The copy should begin at the line containing "Screen dimensions: 1200x652" and end at the last line of the material. Please reproduce those lines exactly and keep pictures out.

(Beginning of Data)

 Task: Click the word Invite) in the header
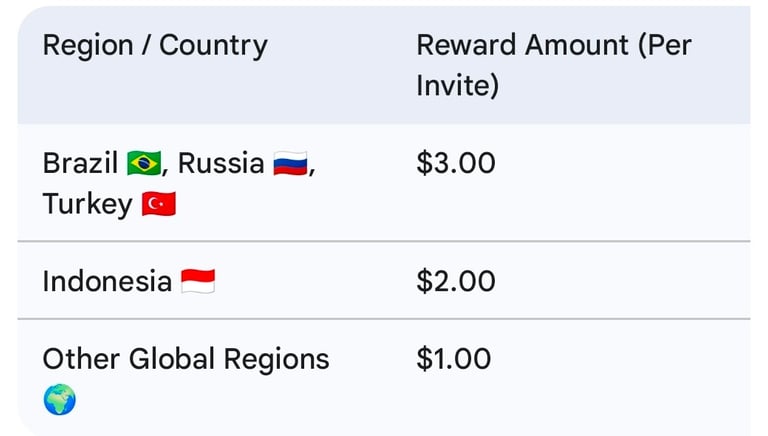tap(457, 86)
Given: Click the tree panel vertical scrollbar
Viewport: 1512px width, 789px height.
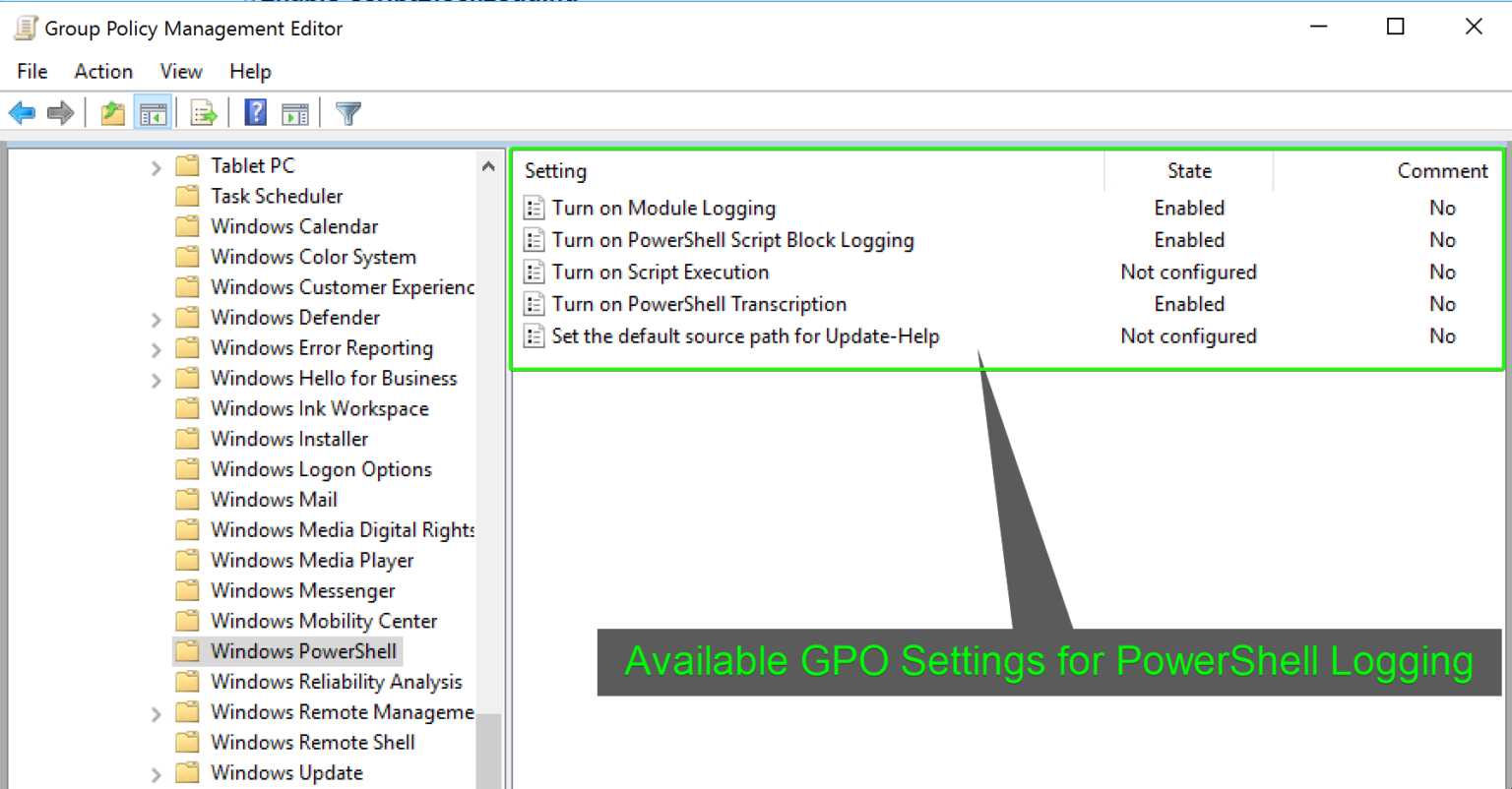Looking at the screenshot, I should coord(489,748).
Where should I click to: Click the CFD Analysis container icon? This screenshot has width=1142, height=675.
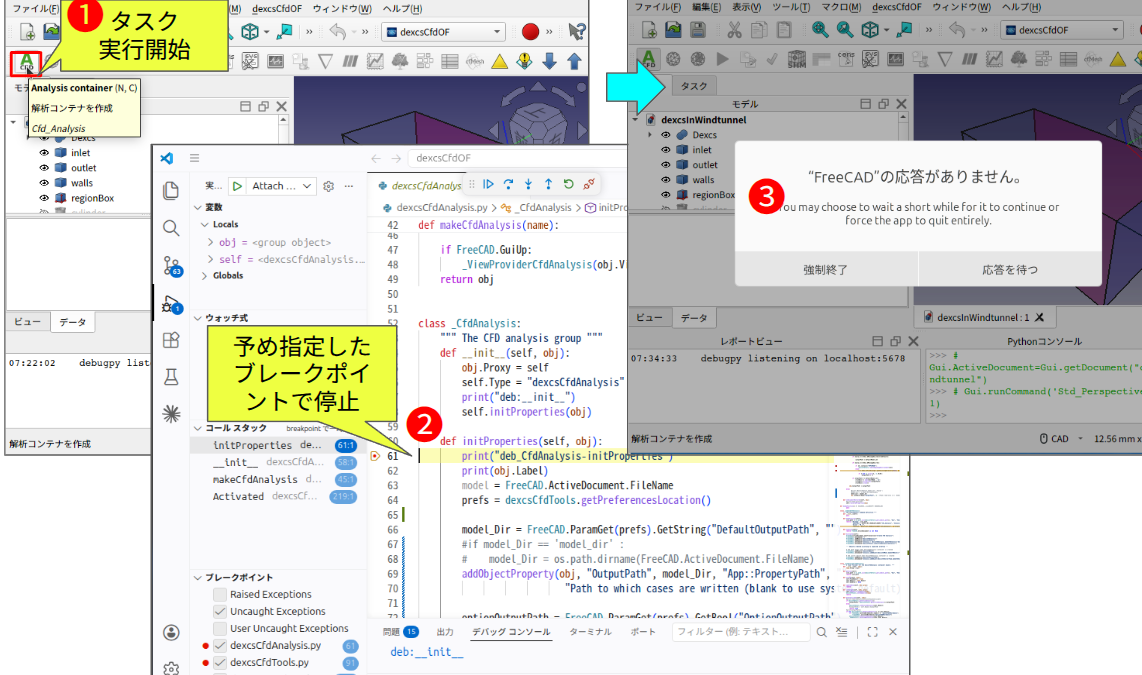pyautogui.click(x=26, y=63)
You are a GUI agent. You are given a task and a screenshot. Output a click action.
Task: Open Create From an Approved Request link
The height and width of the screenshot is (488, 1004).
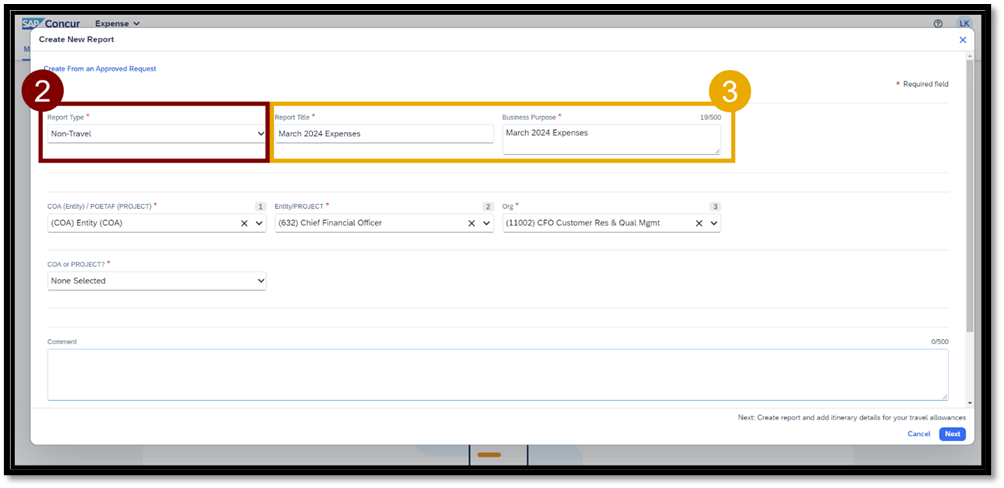click(x=100, y=69)
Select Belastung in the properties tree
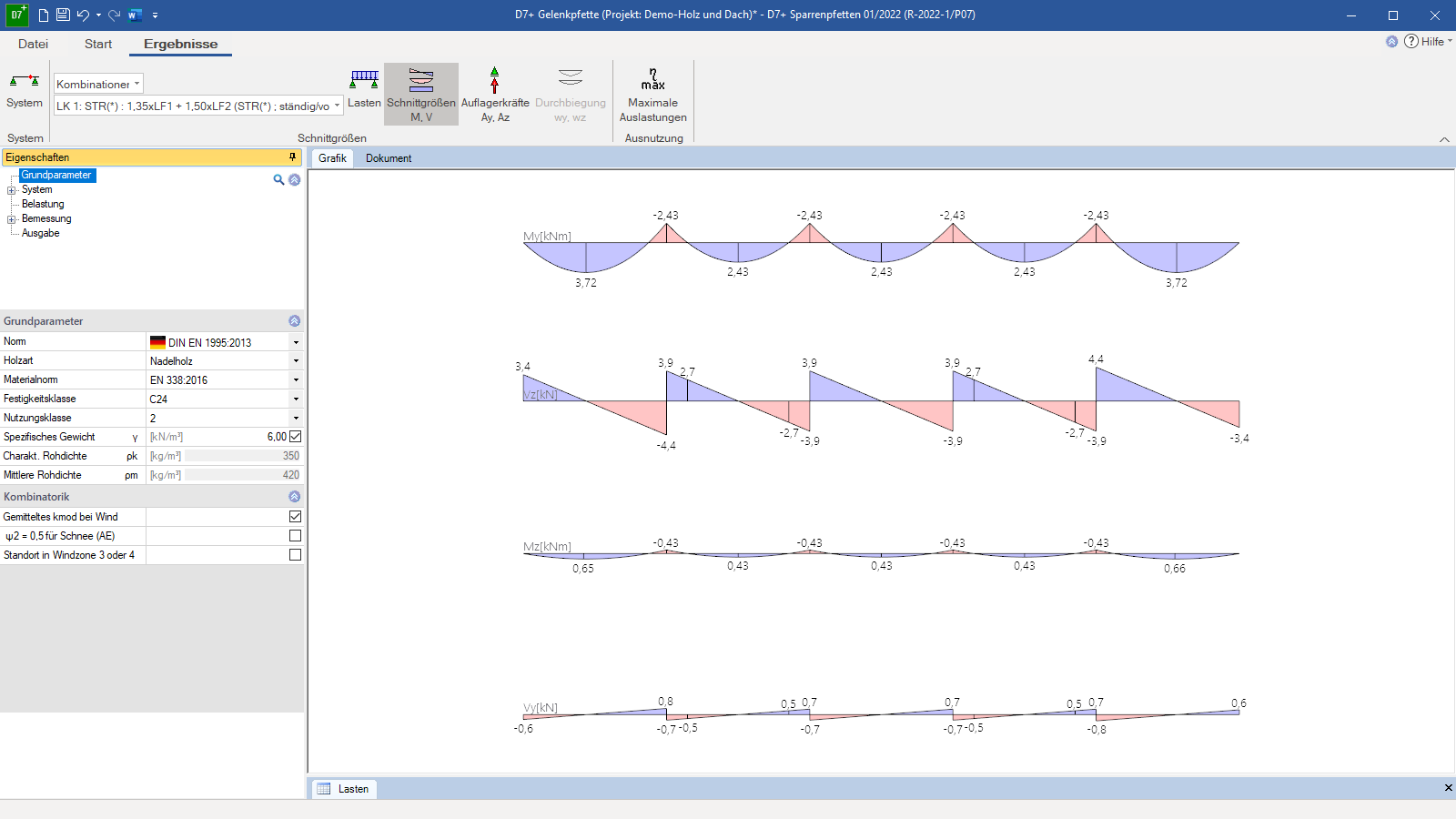This screenshot has height=819, width=1456. point(43,204)
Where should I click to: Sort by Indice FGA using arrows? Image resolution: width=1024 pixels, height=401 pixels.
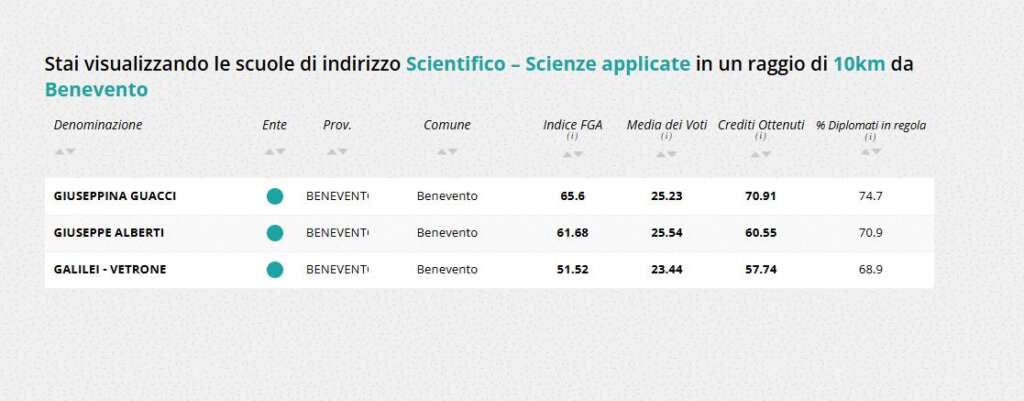click(x=573, y=154)
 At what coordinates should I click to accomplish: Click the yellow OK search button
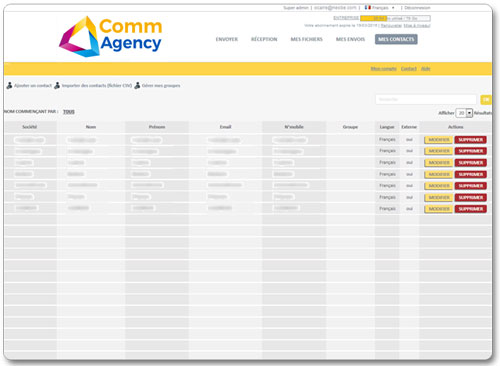[x=486, y=99]
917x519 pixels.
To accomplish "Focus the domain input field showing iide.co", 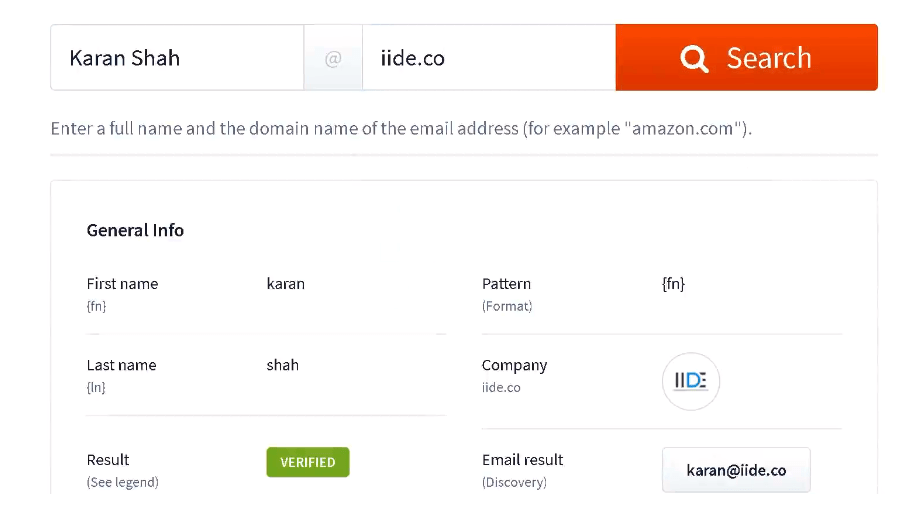I will [488, 58].
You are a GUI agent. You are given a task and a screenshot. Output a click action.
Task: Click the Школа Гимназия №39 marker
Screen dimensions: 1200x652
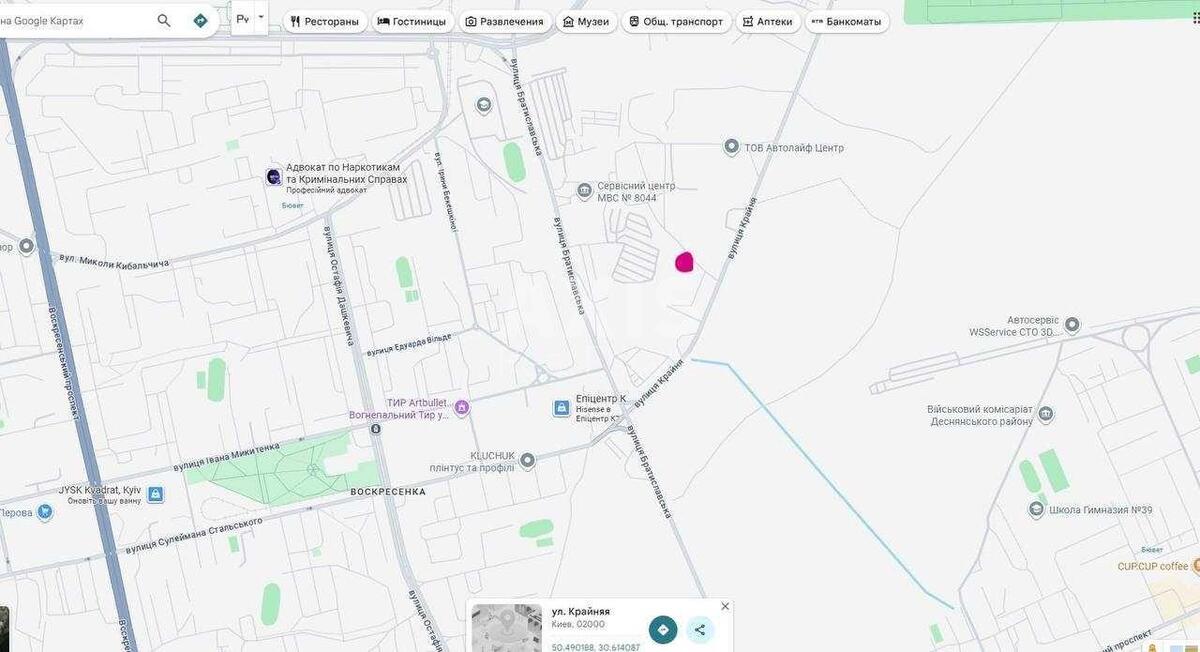click(x=1036, y=510)
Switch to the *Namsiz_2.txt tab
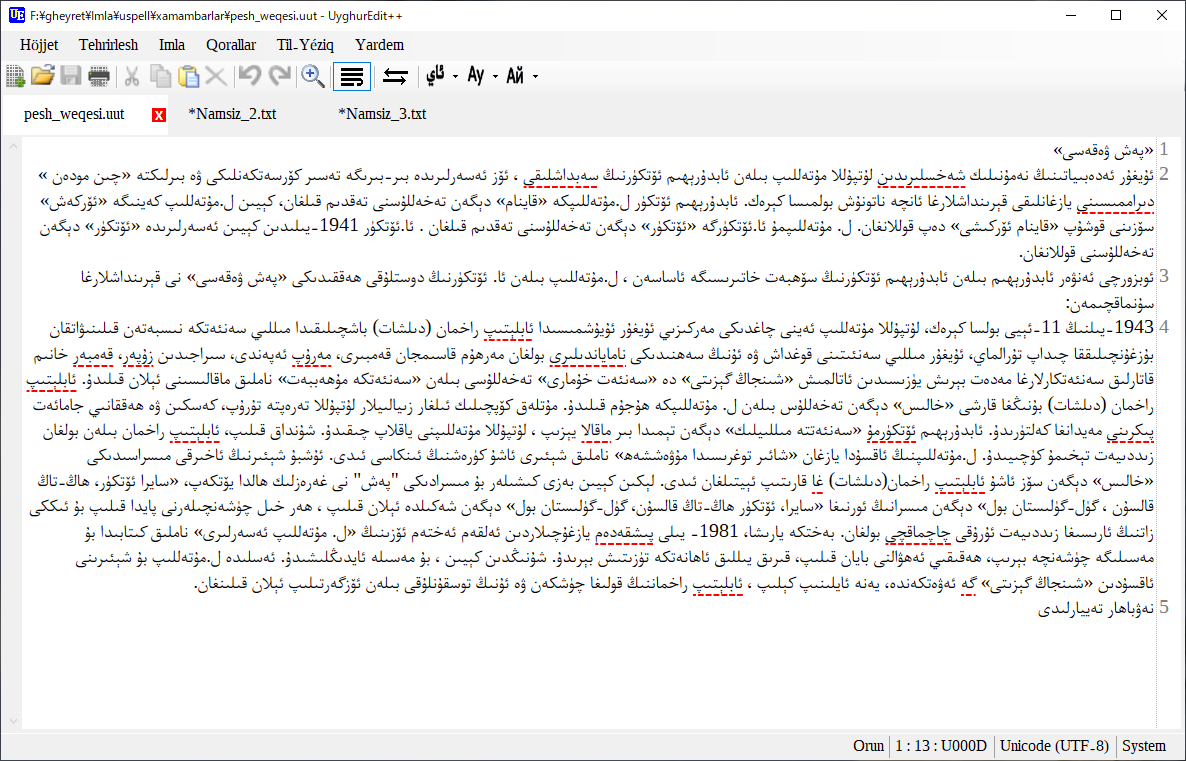This screenshot has width=1186, height=761. 232,114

(End of Data)

Task result:
Screen dimensions: 1200x652
click(x=1036, y=510)
Switch to the *Namsiz_2.txt tab
This screenshot has width=1186, height=761. 232,114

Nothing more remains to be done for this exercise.